What you see above is a framed poster of a production of Shakespeare's The Merry Wives of Windsor, a production of the Royal Shakespeare Company in England. I did not see this production (curses!), but I did acquire the poster during a visit to the RSC one summer when I was dashing around England trying to see as many Shakespeare sites as I possibly could, including, of course, Stratford-upon-Avon, the Bard's birthplace, a community that's now kind of like Shakespeare World (think: Disney World).
In this building (the Royal Shakespeare Theatre) there is quite a gift shop, and among the things they sell are posters from their productions. A close look at the poster will show you that it's advertising a production in 1986, and that was the summer I was in Stratford.
I was particularly smitten with Merry Wives at the time because I'd decided to direct the play at Aurora (Ohio) High School; it would be--as far as I could determine--the first production of a full-length Shakespeare play in the history of the school (students had performed the "Pyramus and Thisbe" segment from A Midsummer Night's Dream a few years before). And in the spring of 1989 I did so.

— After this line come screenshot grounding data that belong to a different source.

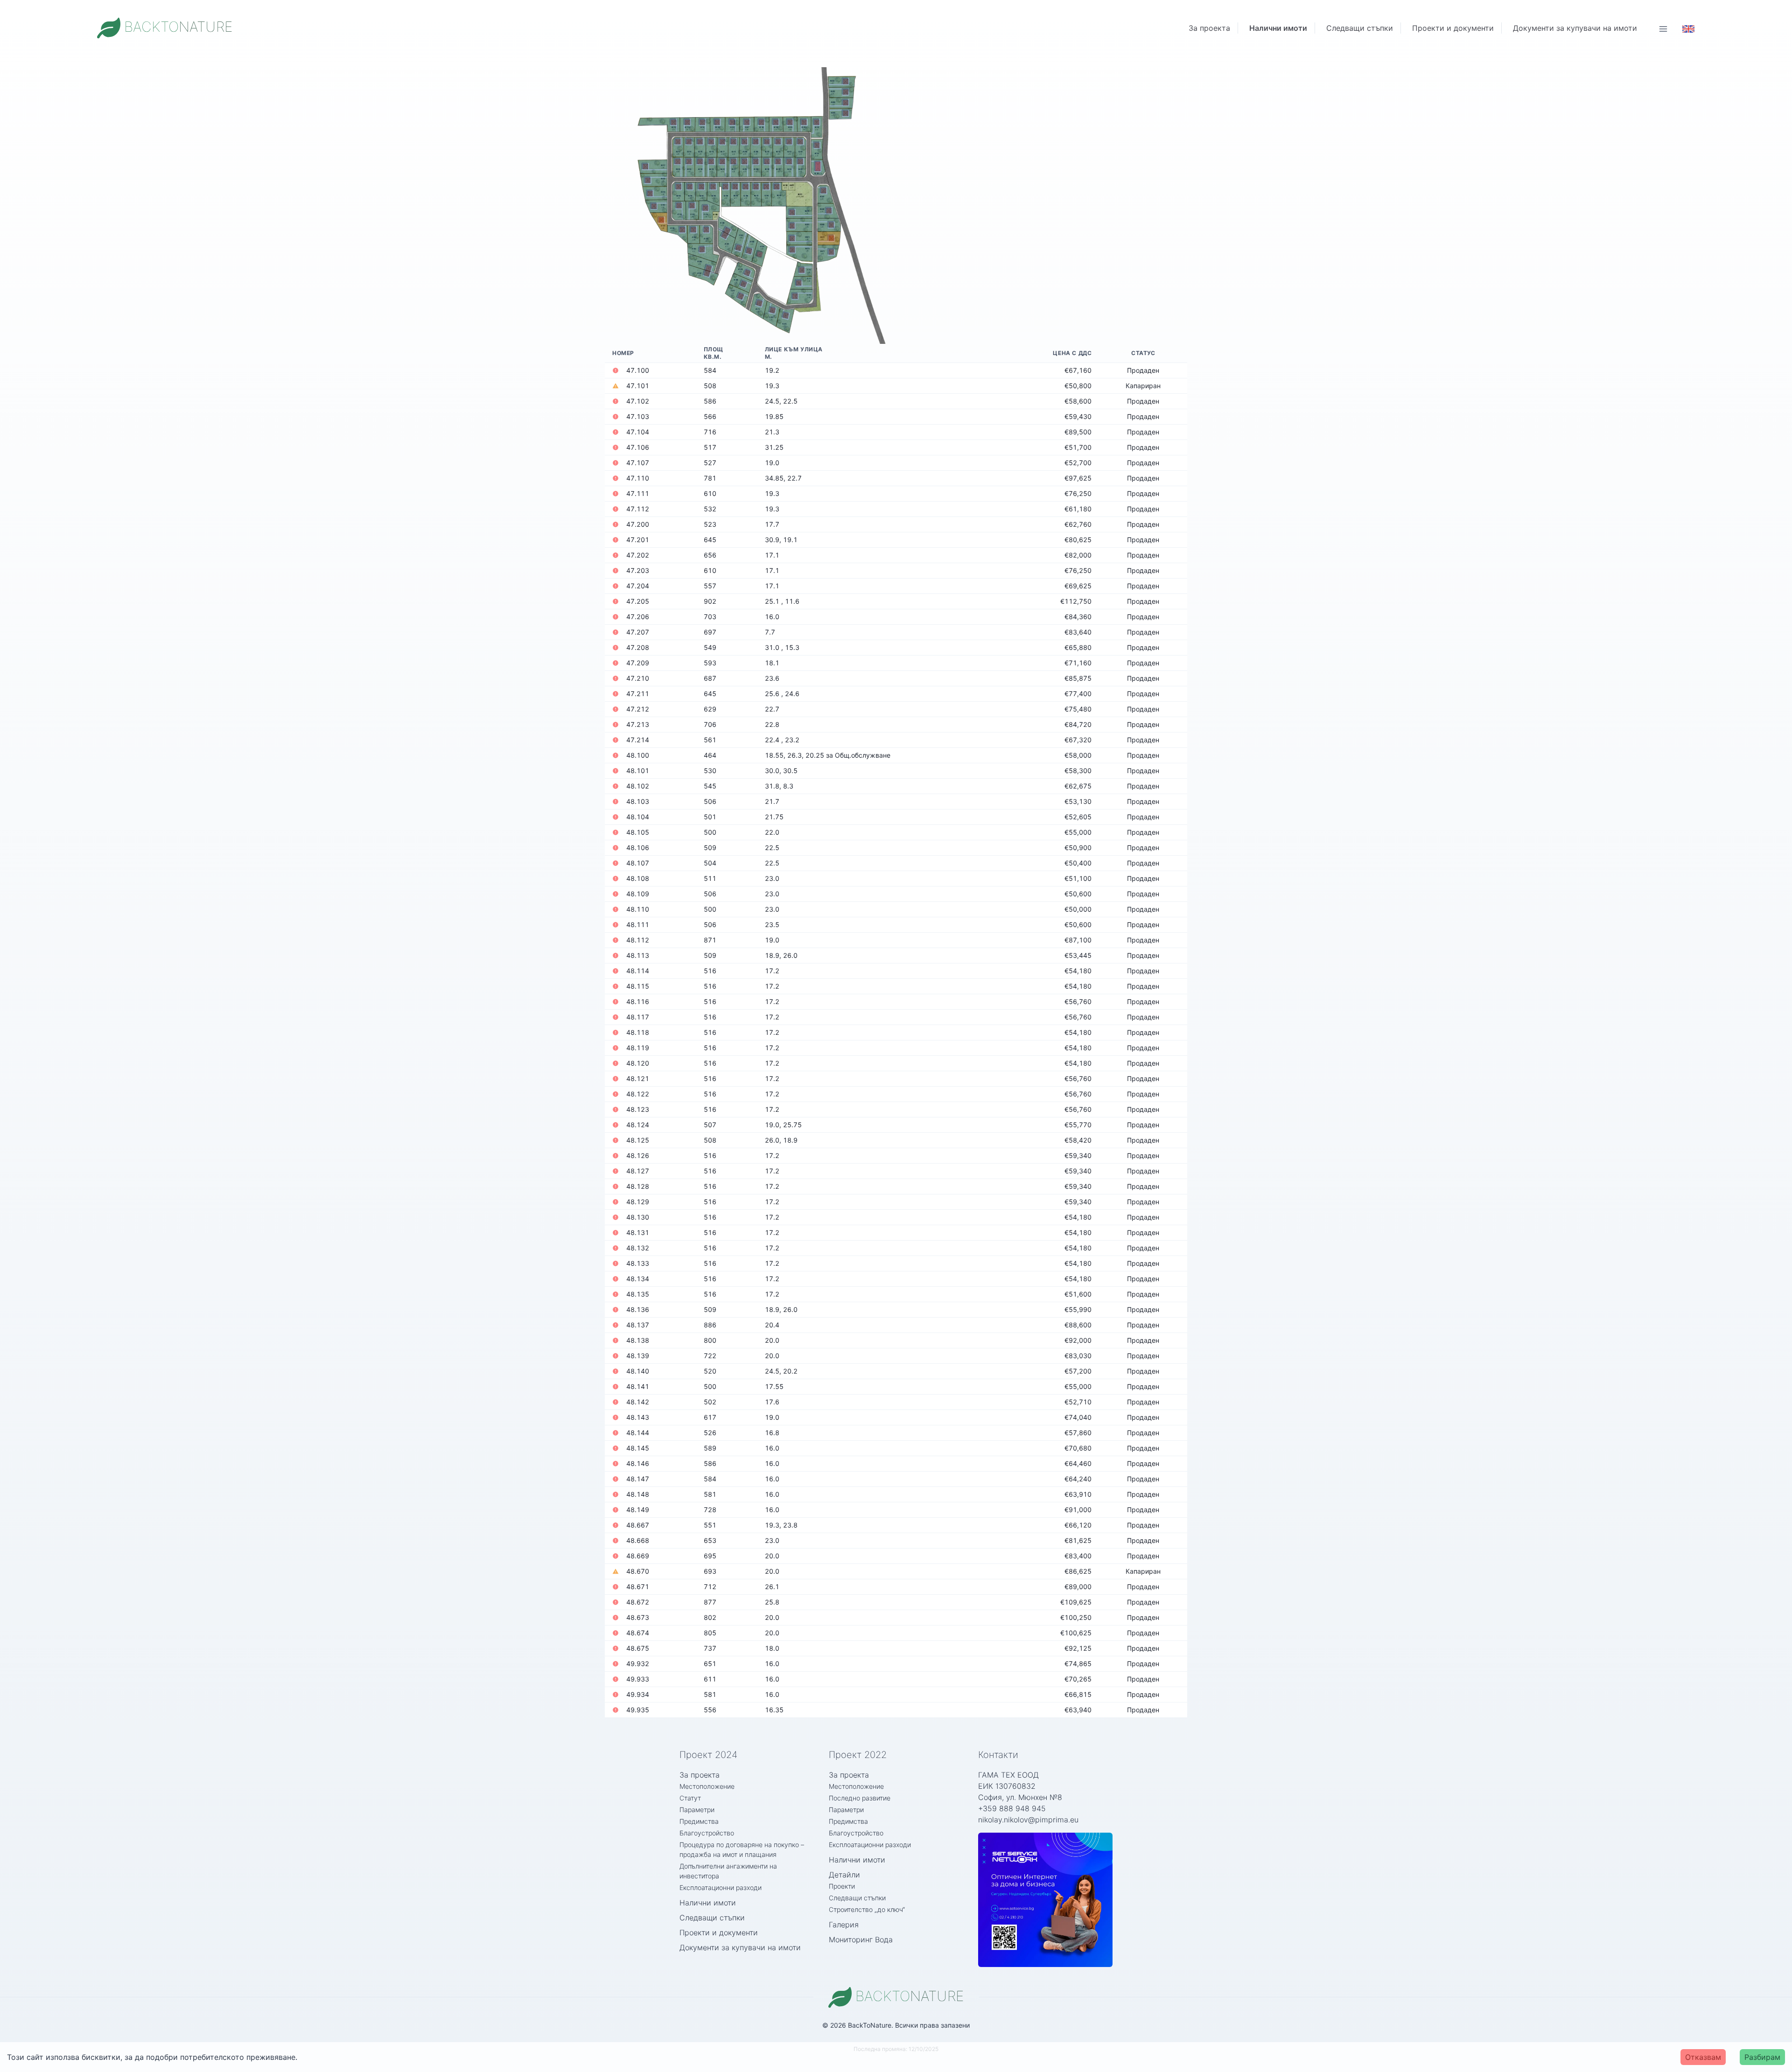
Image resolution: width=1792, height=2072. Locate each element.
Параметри (696, 1810)
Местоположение (707, 1786)
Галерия (844, 1924)
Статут (690, 1798)
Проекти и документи (1453, 28)
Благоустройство (706, 1833)
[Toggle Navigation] (1663, 28)
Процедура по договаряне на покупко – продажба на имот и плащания (741, 1849)
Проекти (842, 1886)
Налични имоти (1278, 28)
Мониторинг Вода (861, 1939)
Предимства (699, 1821)
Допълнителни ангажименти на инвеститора (728, 1871)
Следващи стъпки (1359, 28)
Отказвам (1703, 2057)
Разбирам (1762, 2057)
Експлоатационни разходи (720, 1887)
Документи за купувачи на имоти (1575, 28)
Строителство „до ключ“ (867, 1909)
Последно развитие (859, 1798)
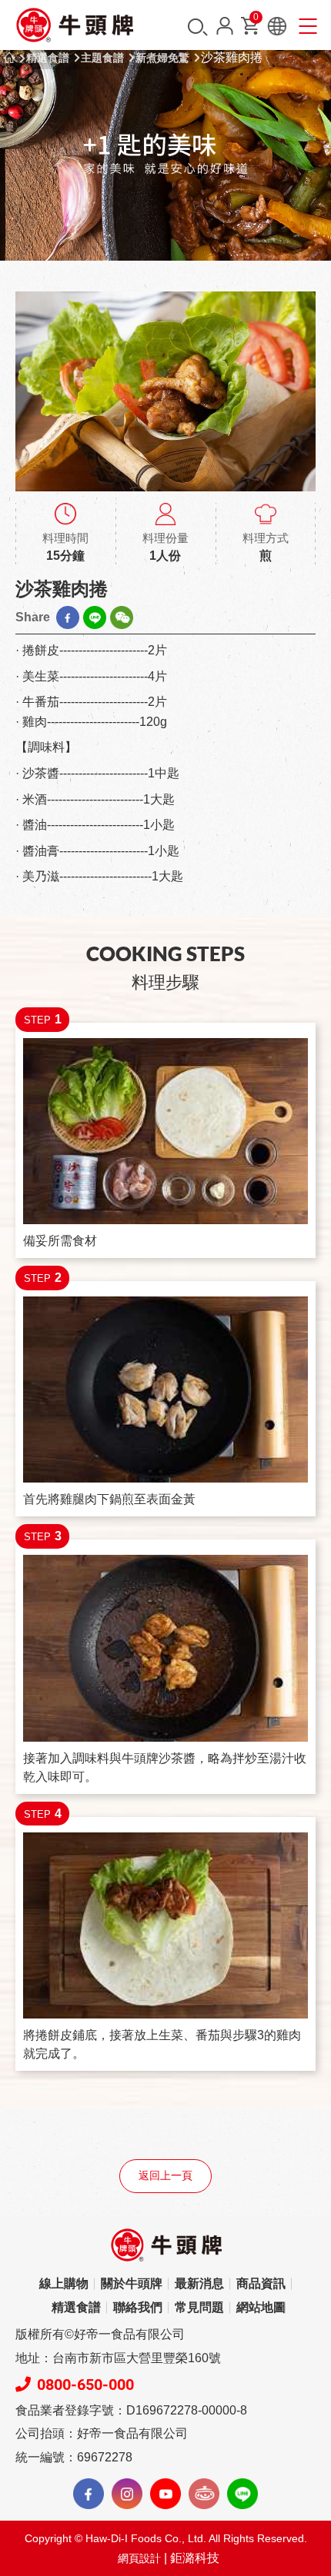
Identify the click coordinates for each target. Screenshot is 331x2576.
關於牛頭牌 (131, 2283)
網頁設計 (139, 2558)
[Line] (94, 617)
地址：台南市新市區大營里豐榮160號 (118, 2358)
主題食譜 (102, 58)
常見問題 (199, 2307)
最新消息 (199, 2283)
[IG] (127, 2493)
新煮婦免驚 (162, 58)
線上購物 (64, 2283)
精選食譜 (47, 58)
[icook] (204, 2493)
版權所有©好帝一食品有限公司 (100, 2334)
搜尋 (198, 27)
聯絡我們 (137, 2307)
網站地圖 (261, 2307)
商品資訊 (261, 2283)
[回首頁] (75, 25)
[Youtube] (165, 2493)
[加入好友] (242, 2493)
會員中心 (225, 26)
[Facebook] (67, 617)
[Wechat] (121, 617)
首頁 (9, 58)
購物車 (256, 19)
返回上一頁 (165, 2176)
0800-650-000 (85, 2384)
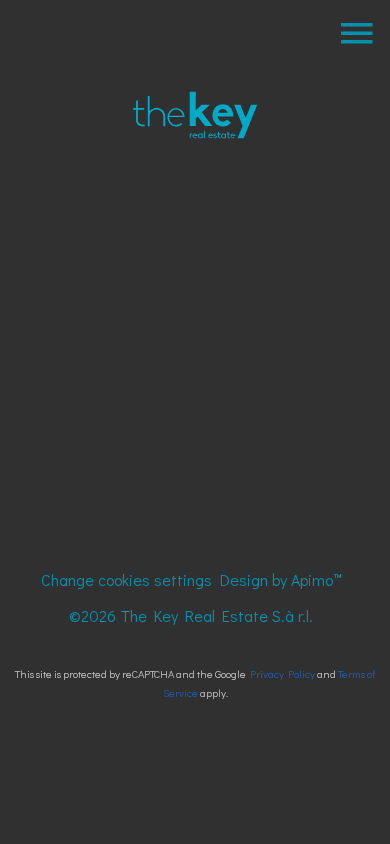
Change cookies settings (126, 579)
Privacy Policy (282, 673)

In ways, Merry Wives was one of the highlights of my career. I had a wonderful cast, many of whom remain in my life (courtesy of Facebook), and they did a splendid job. I was disappointed only with the poor turnout for our four performances. The community didn't exactly swarm to the high school gym to see Shakespeare. We had fewer than 150 each time.
About a year later (spring 1990), I took some cast members to Washington, D.C., to see a production of the play at the Folger Shakespeare Library, and that was a great experience as well. It was the first time I'd ever seen a production other than our own, and I have to tell you that I was happy (justified?!) when I saw that the director had made some of the same cuts and adjustments that I had. (It was an odd production in one way: A woman (Pat Carroll) played Falstaff.) (New York Times review of production.))
Meanwhile, I was buying Wives-related things like a junkie--posters, films, antique prints. The passion subsided as the years went on, but I still feel quite a rush when I see a production of the play--none of which, of course, rivals that 1989 one at Aurora High School, March 9, 10, 11, 12.
And now? I have my memories ... a lot of things hanging on my wall ... and, looming wonderfully over me and my desk, Falstaff, sprinting away from Master Ford,a jealous husband of a merry wife.
**BTW: I just discovered that you can still buy that poster from the RSC online!